An art for displaying in mapping mode that a logical volume that can access a disk subsystem from a host corresponds to which physical unit of the disk subsystem is disclosed in U.S. Pat. No. 5,973,690. However, there is no suggestion concerning transverse management between multiple disk subsystems.
In order to define the whole configuration in which the whole system was integrated, desirably, a system administrator should collectively perform setting that extends over between the multiple disk subsystems. This is because the configuration of the whole system is defined more easily than it is defined every disk subsystems and the number of times the configuration is checked and redefined is reduced, thereby reducing artificial misoperation. This is because the system operation can also be improved if the setting that extends over between the multiple disk subsystems is performed collectively.
The state is considered in which a certain user A installs a database and another application A in a host computer and multiple disk subsystems are used as an external storage system. Because the size of the file that the application A of the user A uses was reduced, a system administrator S of this external storage system is assumed to have added a logical unit (LU) to a disk subsystem.
However, the disk subsystem may also use another application B (higher performance than for the application A is requested) that the user B uses in another host.
In such case as this, if the added logical unit should have shared a physical resource (physical unit) with a logical unit allocated so that the application B that requests high performance can use it, the addition of this logical unit is affected and performance degradation will be caused concerning the execution of the application B in which importance is attached to the performance.

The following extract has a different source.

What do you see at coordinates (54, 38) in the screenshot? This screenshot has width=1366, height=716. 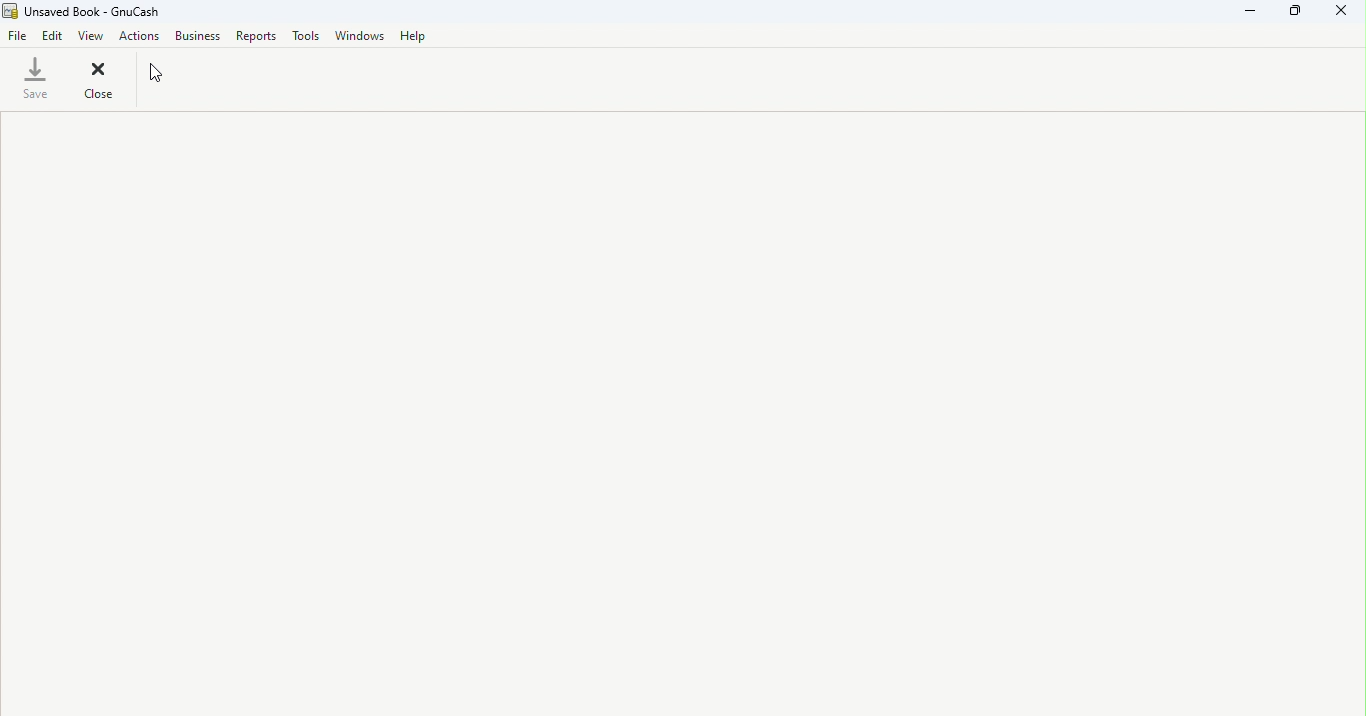 I see `Edit` at bounding box center [54, 38].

In other words, although the addition of the logical unit that the system administrator S made and that was made for the user A is a measure for maintaining and increasing the execution of the application A of the user A, the measure will cause degradation of the execution performance of the application B, and is eventually said to be artificial misoperation when it is viewed from the performance aspect of the whole system.
A system administrator normally monitors the performance of an application using a performance monitoring tool. Because the performance monitoring tool monitors the process operating state of the application or the read and write performance of the file that the application uses, a cause in which the addition of the previous logical unit gave rise to the performance degradation of another application cannot be ascertained.
With the sudden spread of the Internet, access requests from many client terminals increase. These access requests are regarded as access from multiple hosts. A storage system that integrates these many types of access also requires a measure that follows the demand of data size, and the opportunity of logical unit expansion in an individual disk subsystem is increasing constantly. It is desired to predict when the logical unit that corresponds to the file that a business-related application uses exceeds a usable capacity and arrange a schedule of planned logical unit expansion. Accordingly, an increasing tendency toward the file size, the position of the logical unit in which the file was stored and the usable capacity are investigated, and the schedule must be arranged from these relationships.
In the prior art, although these pieces of information were collected individually and periodically, there is no means for building these relationships. The measure is no more than a measure that depends on an empirical rule of a system administrator, and the above prediction and planning were very difficult.